A100 vs. H100: The Numbers

Before discussing pricing, let's establish the performance baseline:

| Specification | A100 80GB SXM | H100 80GB SXM | |--------------|---------------|---------------| | FP16 Tensor | 312 TFLOPS | 989 TFLOPS | | FP8 Tensor | N/A | 1,979 TFLOPS | | Memory | 80GB HBM2e | 80GB HBM3 | | Memory Bandwidth | 2.0 TB/s | 3.35 TB/s | | TDP | 400W | 700W | | NVLink | 600 GB/s | 900 GB/s | | Interconnect | NVLink 3.0 | NVLink 4.0 |

The H100 delivers roughly 3x the training throughput for large language models and 2x for inference compared to the A100. That performance gap is reflected in pricing, but not linearly.

NVIDIA DGX A100View current valuations

→

Current Market Pricing

Used GPU server pricing moves fast, but here are the ranges as of early 2026:

Individual GPUs:

A100 80GB SXM: $5,000-8,000 (down from $15,000+ in 2023)
A100 80GB PCIe: $4,000-6,500
H100 80GB SXM: $18,000-25,000
H100 80GB PCIe: $15,000-20,000

Complete systems:

DGX A100 (8x A100 SXM): $60,000-100,000
DGX H100 (8x H100 SXM): $200,000-300,000
Dell/HPE/Supermicro 4-GPU A100 systems: $35,000-55,000

The A100's value proposition is clear: at roughly 25-30% of the H100's price, you get 33-50% of its performance. For many workloads — inference serving, fine-tuning, and moderate-scale training — that's an excellent deal.

For inference workloads specifically, the A100 often delivers better performance-per-dollar than the H100. The H100's advantages are most pronounced in large-scale training where the faster interconnect and higher tensor throughput compound across hundreds of GPUs.

What to Check When Buying Used GPU Servers

GPU servers require more careful inspection than standard compute. Here's what to verify:

GPU Health

Run nvidia-smi and check for ECC errors, temperature readings, and clock speeds
Power draw at idle and load — GPUs with degraded VRM components may throttle under load
Memory health — run a GPU memory test (CUDA memtest) for at least 4 hours
NVLink status — verify all NVLink bridges are functional with nvidia-smi nvlink -s

Thermal History

GPUs that ran at sustained high temperatures may have reduced lifespan.
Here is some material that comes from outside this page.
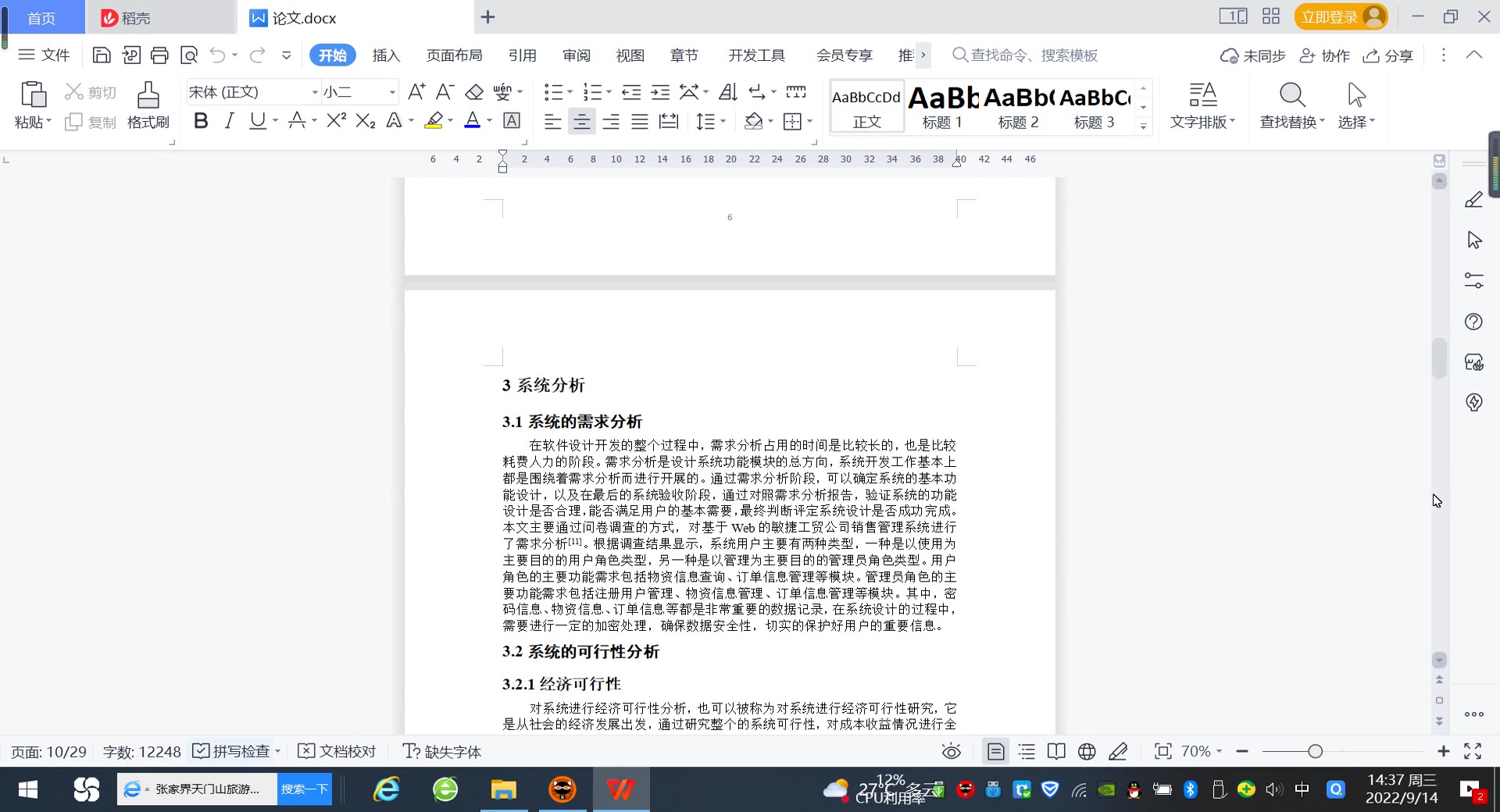Click the Format Painter (格式刷) icon
1500x812 pixels.
[148, 105]
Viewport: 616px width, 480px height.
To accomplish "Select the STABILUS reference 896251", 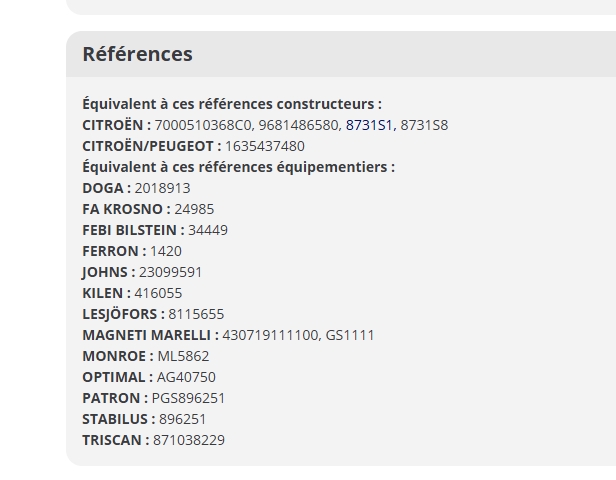I will click(x=183, y=419).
While you can't fully verify thermal history, check:

Fan condition and noise levels (worn bearings indicate heavy use)
Thermal paste condition (if accessible)
Any signs of thermal discoloration on the PCB

System-Level Verification

All GPUs visible — verify the expected number appear in nvidia-smi and lspci
PCIe link speed — all GPUs should negotiate at Gen4 x16
NVSwitch functionality (DGX systems) — verify with nvidia-smi nvlink -s
Cooling system — GPU servers have complex cooling that must be fully functional

NVIDIA DGX H100View current valuations

→

SXM vs. PCIe: Which to Buy?

SXM modules are designed for NVLink-connected GPU-to-GPU communication. They offer higher TDP (and thus higher sustained performance) and faster interconnect. However, they require specific baseboard designs and aren't interchangeable between server models.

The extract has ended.